** WHAT YOU WILL DO **
Reproduce the items below verbatim, from the line containing "You are a computer-use agent. This" through the end of the items, omitting the pictures.

· · · · ·

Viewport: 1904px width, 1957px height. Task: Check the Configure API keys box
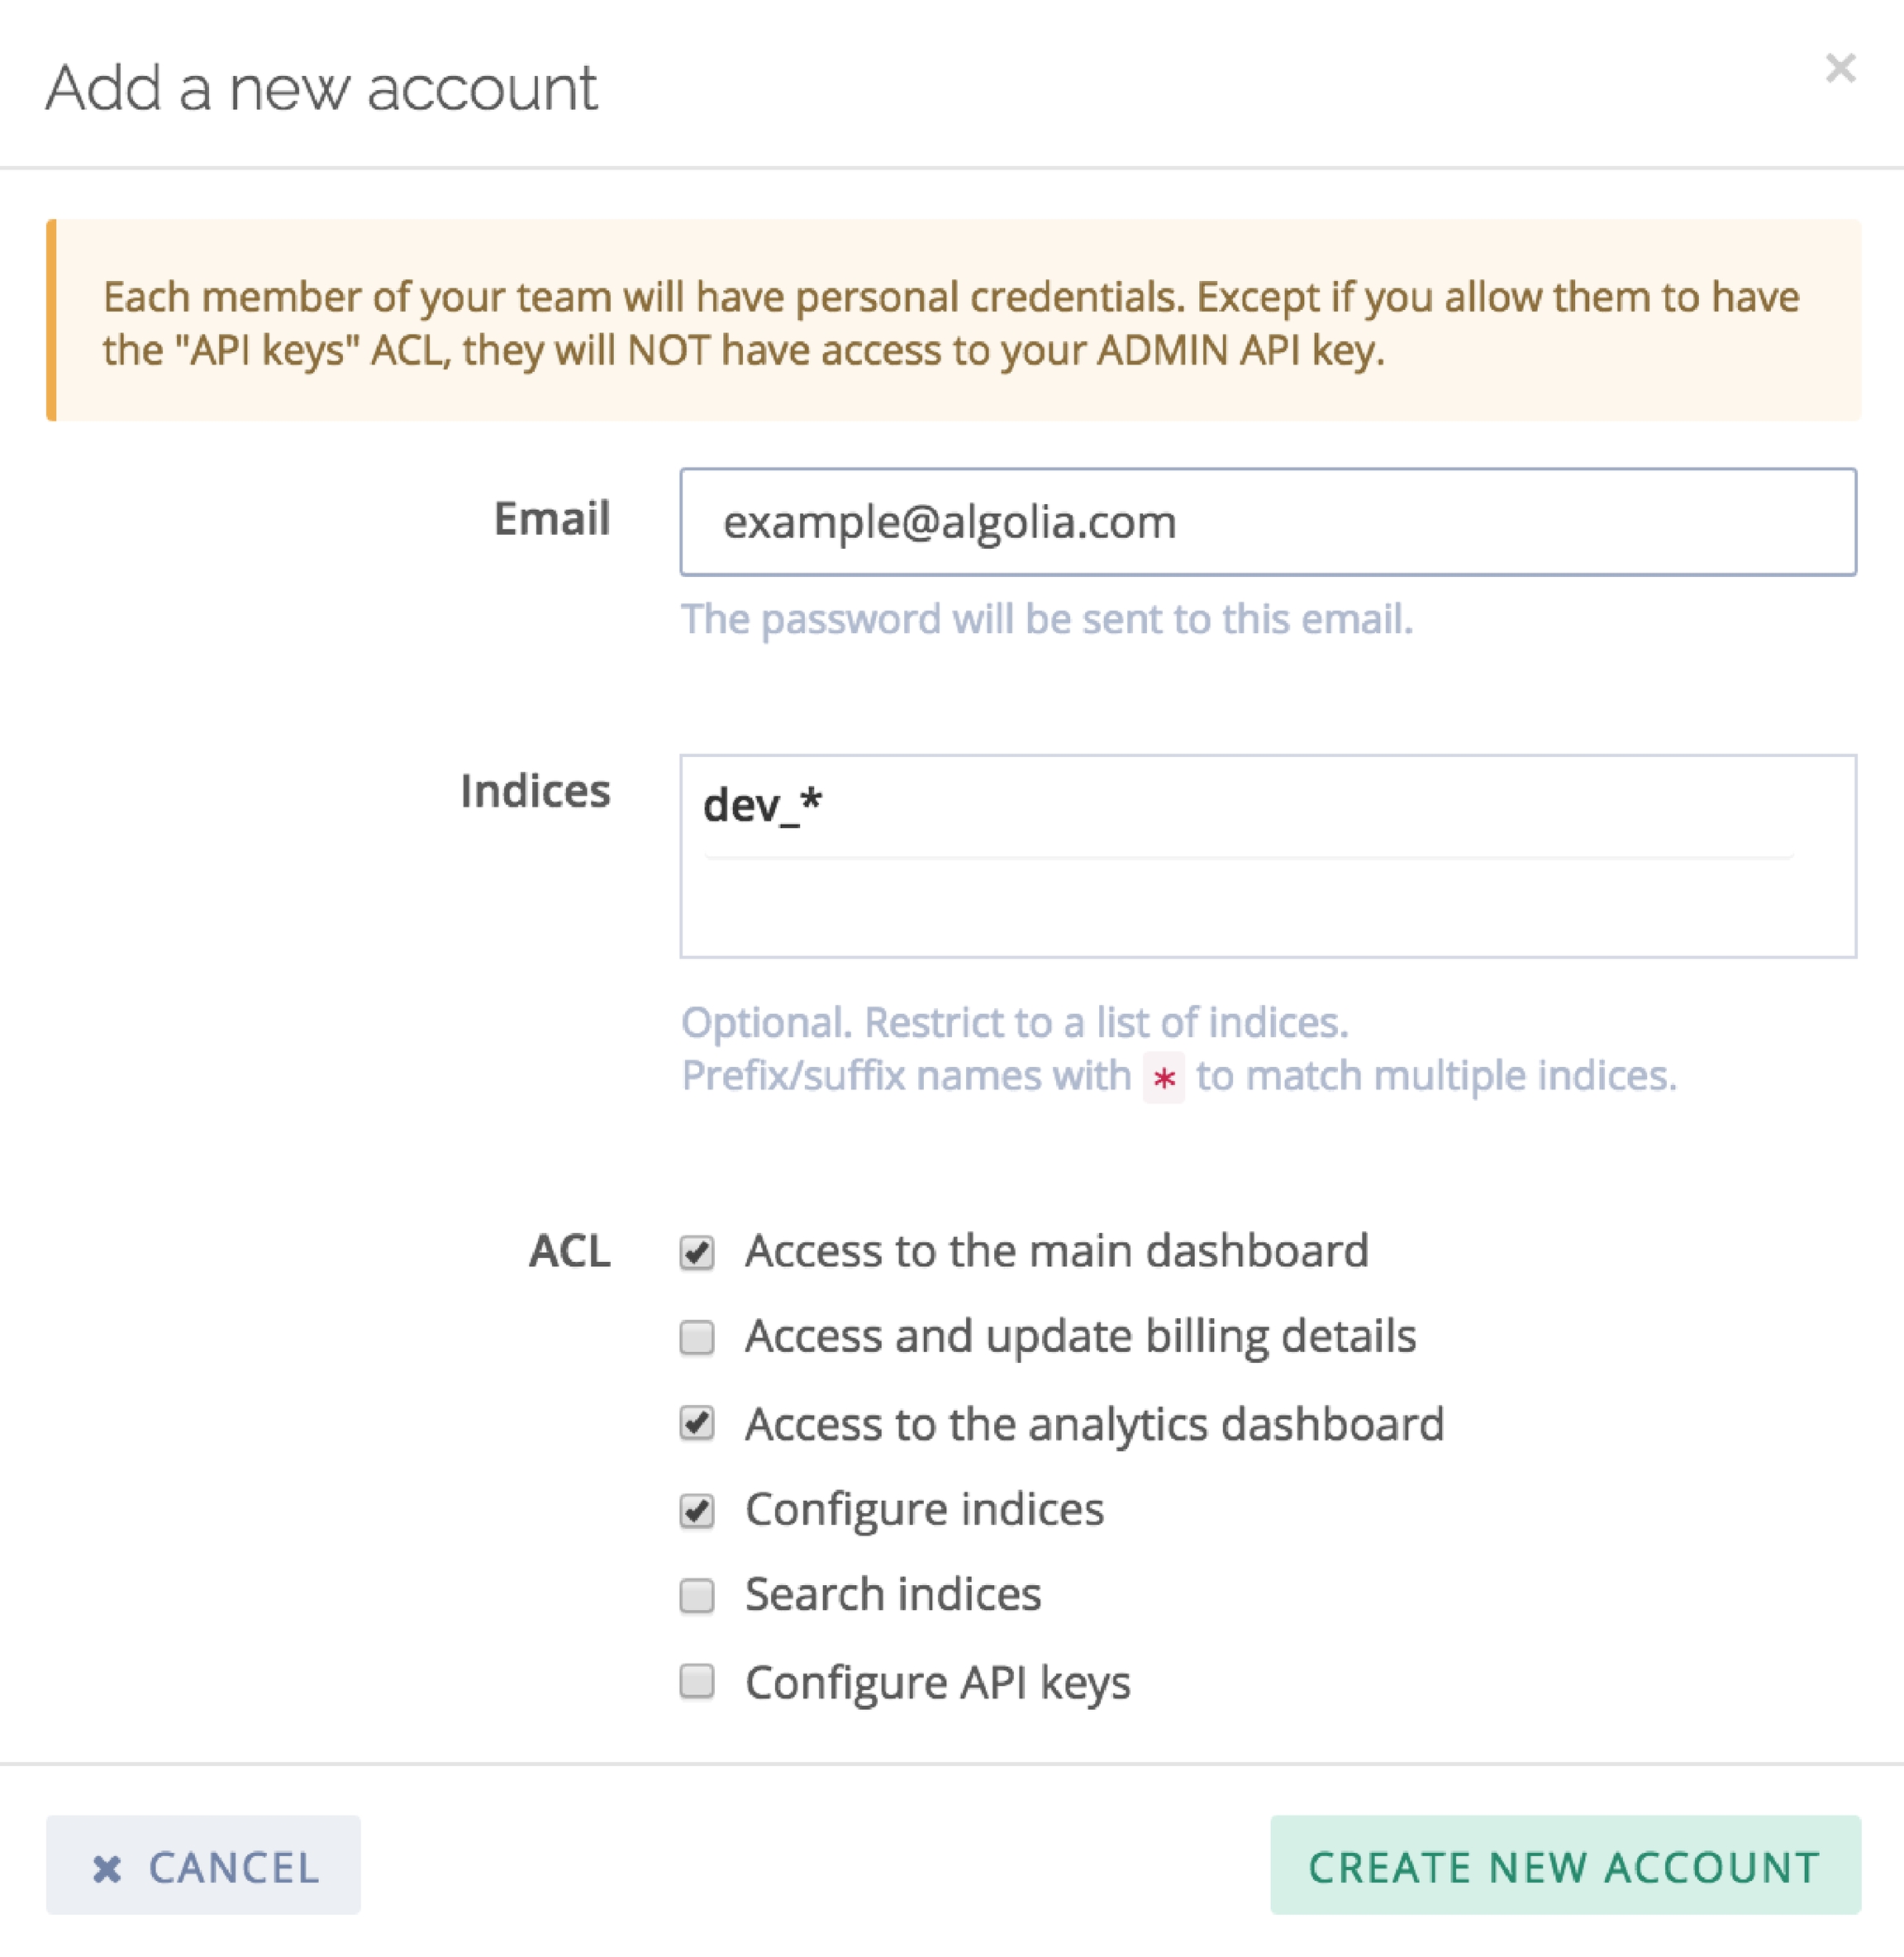(x=697, y=1682)
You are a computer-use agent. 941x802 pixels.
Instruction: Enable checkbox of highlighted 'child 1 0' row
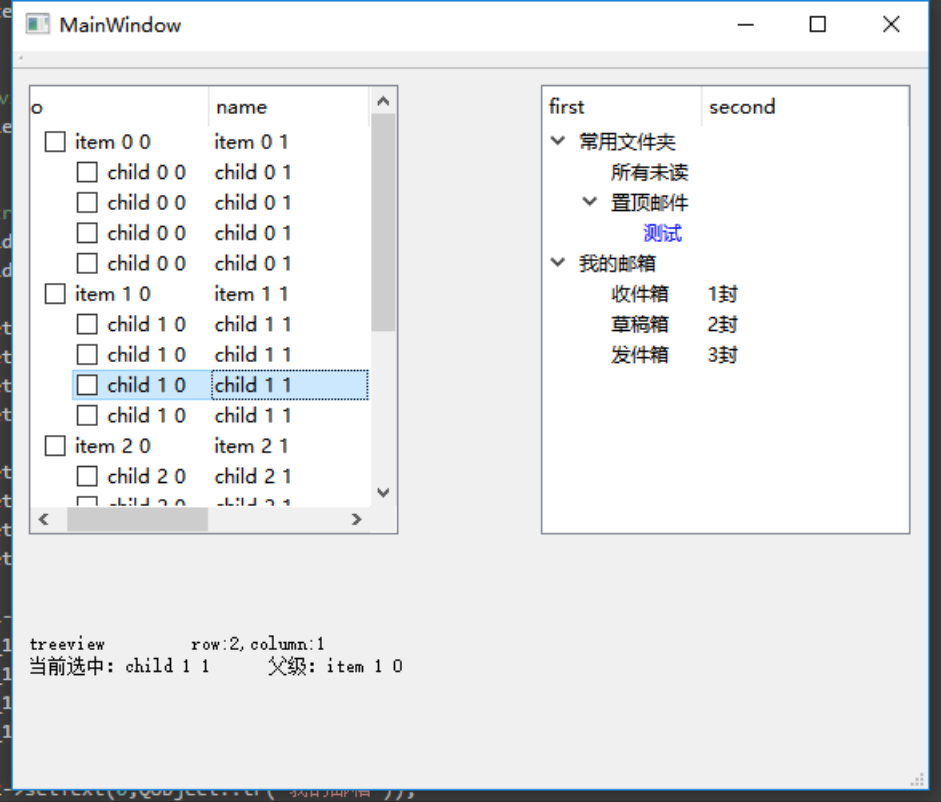click(x=88, y=385)
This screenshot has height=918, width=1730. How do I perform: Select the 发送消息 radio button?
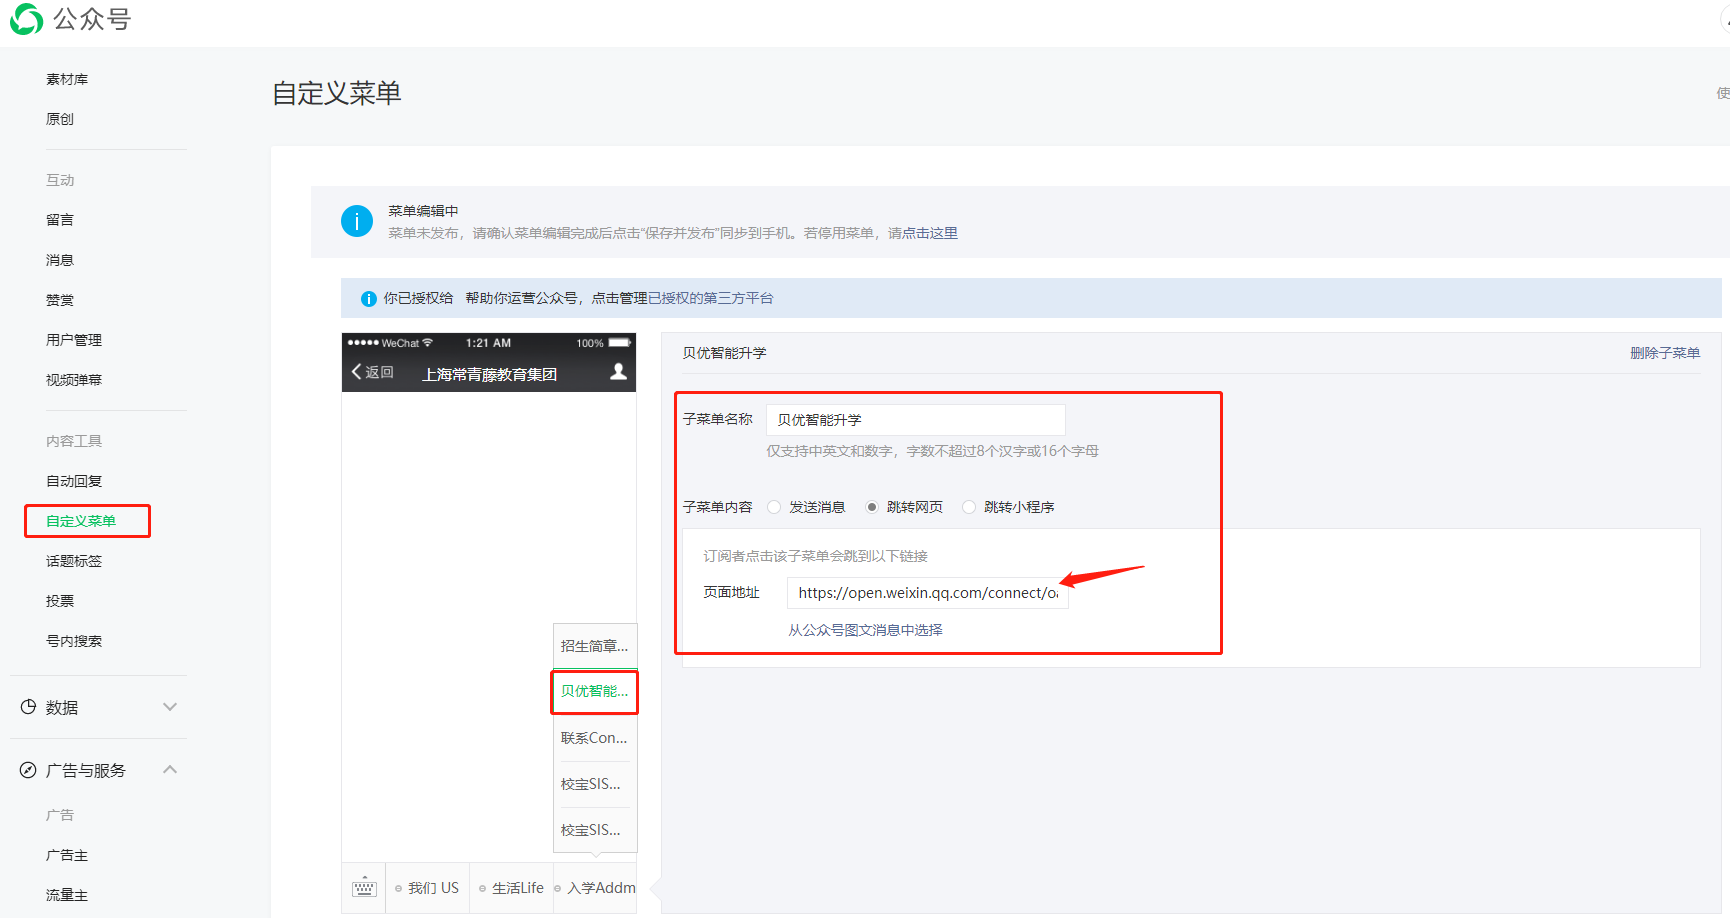tap(774, 507)
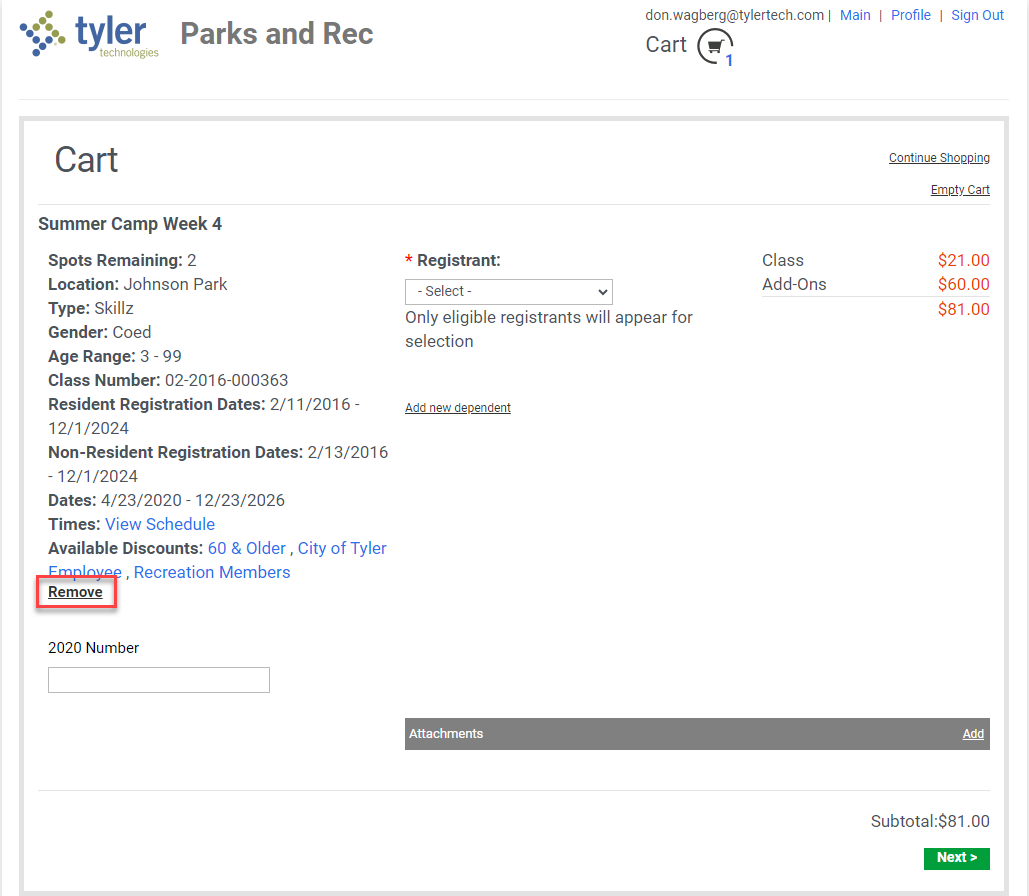The height and width of the screenshot is (896, 1029).
Task: Click the Parks and Rec title
Action: (x=277, y=34)
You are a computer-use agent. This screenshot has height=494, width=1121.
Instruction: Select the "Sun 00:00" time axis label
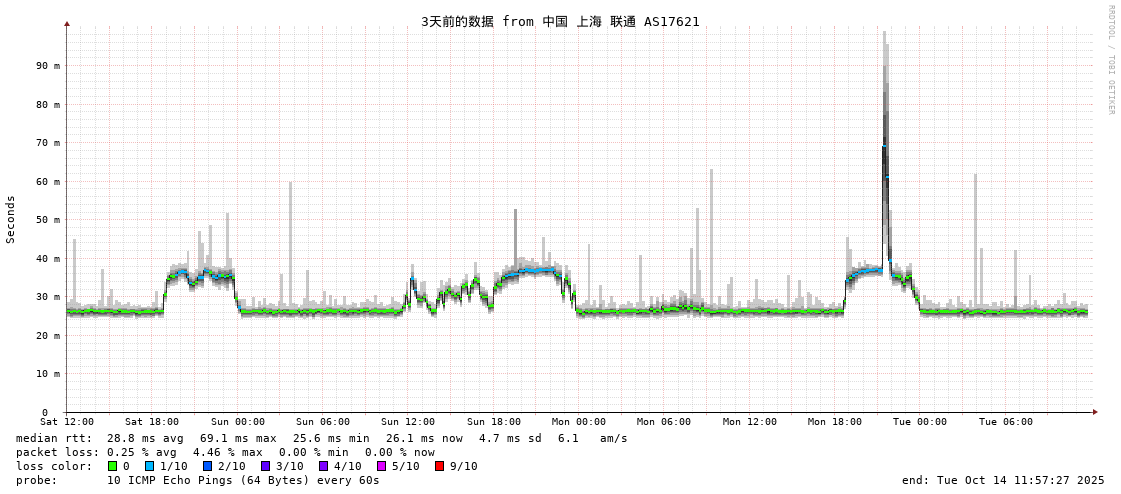[x=237, y=422]
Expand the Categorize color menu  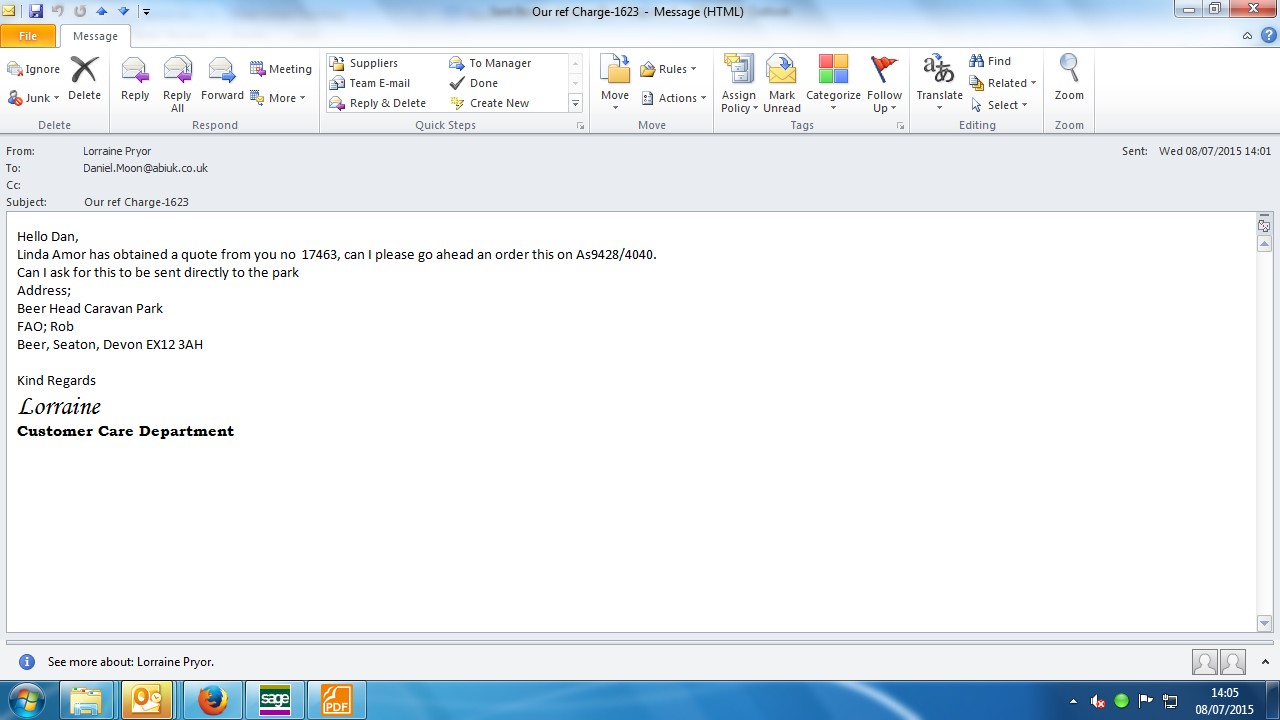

· · · · ·

** SOLUTION FOR THIS PROBLEM **
You are a computer-use agent. This screenshot has height=494, width=1121.
Instruction: Select the "Sun 00:00" time axis label
[x=237, y=422]
Expand the Categorize color menu  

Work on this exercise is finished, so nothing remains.